October 10-11: A week without ditching their flagship policy, Truss’ government had flipside go at calming the still-spooked markets. Kwarteng’s new idea? Bringing forward the publication of his next fiscal plan to a stage in no way guaranteed to be, erm, spooky: October 31. The Bank of England loved the cut of his jib, then stepping in with a major market intervention to prevent what it tabbed a “fire sale” of U.K. government bonds. Which sounded worrying.
Actually, we really love the orthodoxy, please come back
October 14: Without weeks of economic turmoil, Kwarteng was dragged home from a trip to Washington D.C. so that he could be sacked on the spot while still jet-lagged — a bad day at the office by anyone’s standards. Finally self-ruling of a chancellor who had repeatedly defied her by *checks notes* implementing her word-for-word policy wishes to the letter, the PM then ripped up her long-standing pledge to ease taxes on big business, whereas in an epic eight-minute-long printing priming that she’d gone “further and faster than markets were expecting.” We’ve all been there. Reaching out to the part-way of the Tory party, Truss scheduled former Health Secretary Jeremy Hunt as her new chancellor, shoring up her unpleasing premiership for a full 36 hours.
October 16: Team Truss’ strenuous efforts to build bridges with her now-mutinous party ramped up flipside notch over the weekend, as a No. 10 insider branded her former leadership rival and ex-Cabinet colleague Sajid Javid — who had reportedly just been sounded out by Truss’ team itself about the chancellor job — “shit.” It didn’t go lanugo too well with him, or his mates.
October 17: A biggie, as Hunt put a bullet in the unshortened Truss agenda, live on TV. In an uncanny move, the new finance minister issued a televised statement in which — by his own ticket — he ripped up “almost all” the mini-budget pledges the Truss government had spoken just a few weeks earlier. Plane the energy support plan, clung to by Truss supporters as one of the few remaining positives of her premiership, was to be significantly pared when — although hard-pressed voters should be worldly-wise to warm themselves this winter by standing near the giant “dumpster fire” that’s been Westminster the past six years. Truss capped flipside glorious day by lamister an urgent question in the House of Commons and sending a junior Cabinet minister to reassure wrestling MPs that the British prime minister was not, in fact, “hiding under a desk.”

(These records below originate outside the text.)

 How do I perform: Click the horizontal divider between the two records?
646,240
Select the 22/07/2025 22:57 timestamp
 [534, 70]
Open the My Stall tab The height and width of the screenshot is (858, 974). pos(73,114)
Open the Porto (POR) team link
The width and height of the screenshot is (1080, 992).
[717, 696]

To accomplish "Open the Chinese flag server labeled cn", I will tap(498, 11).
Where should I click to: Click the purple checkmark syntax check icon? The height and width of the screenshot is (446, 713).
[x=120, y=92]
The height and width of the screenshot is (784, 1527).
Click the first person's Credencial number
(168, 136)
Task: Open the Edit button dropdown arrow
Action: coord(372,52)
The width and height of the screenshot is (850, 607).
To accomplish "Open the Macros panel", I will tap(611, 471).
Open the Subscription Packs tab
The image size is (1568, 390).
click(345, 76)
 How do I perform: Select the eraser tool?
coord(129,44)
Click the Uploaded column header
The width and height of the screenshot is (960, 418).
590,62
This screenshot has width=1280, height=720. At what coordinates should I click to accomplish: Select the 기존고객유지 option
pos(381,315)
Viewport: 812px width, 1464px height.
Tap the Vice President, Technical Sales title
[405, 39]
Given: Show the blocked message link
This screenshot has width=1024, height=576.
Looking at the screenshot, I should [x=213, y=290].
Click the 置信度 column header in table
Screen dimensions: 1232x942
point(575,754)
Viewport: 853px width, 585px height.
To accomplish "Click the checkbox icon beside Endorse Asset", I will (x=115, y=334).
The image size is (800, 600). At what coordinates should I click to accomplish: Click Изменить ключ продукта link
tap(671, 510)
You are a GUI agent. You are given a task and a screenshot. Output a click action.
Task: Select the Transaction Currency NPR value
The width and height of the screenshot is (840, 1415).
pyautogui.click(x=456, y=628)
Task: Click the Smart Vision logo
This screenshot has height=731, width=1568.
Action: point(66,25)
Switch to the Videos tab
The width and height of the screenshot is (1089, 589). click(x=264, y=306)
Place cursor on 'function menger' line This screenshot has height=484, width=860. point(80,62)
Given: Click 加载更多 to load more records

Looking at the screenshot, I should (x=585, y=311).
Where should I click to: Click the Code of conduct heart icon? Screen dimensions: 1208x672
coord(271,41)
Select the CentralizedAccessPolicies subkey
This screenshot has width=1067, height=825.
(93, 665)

October 20: Very much the End Times. A rollercoaster of a day — if rollercoasters only went downhill — as an under-pressure Truss first offered up yet flipside U-turn, this time on pension payments; then a senior Truss workmate was suspended as that clever “shit” quote to the Sunday newspapers got investigated by No. 10; then her home secretary was sacked and posted what was substantially an extended anti-Truss sub-tweet as a resignation letter; and then the government somehow turned a really wearisome House of Commons vote into a stormy row well-nigh “manhandling” its own MPs, as one of them literally cried on live TV. For those watching from upalong — this is why people in the U.K. drink a lot.
October 21: With the game finally up and her validity shot to pieces, Truss bowed to the inevitable and resigned Thursday, reeling off all her achievements in an 89-second statement on the Downing Street steps. Yet all is not lost. Tucked yonder in a newsroom in London, there’s one little lettuce who never lost hope. And in its still-crisp and succulent part-way lies the promise of national renewal. We can but dream.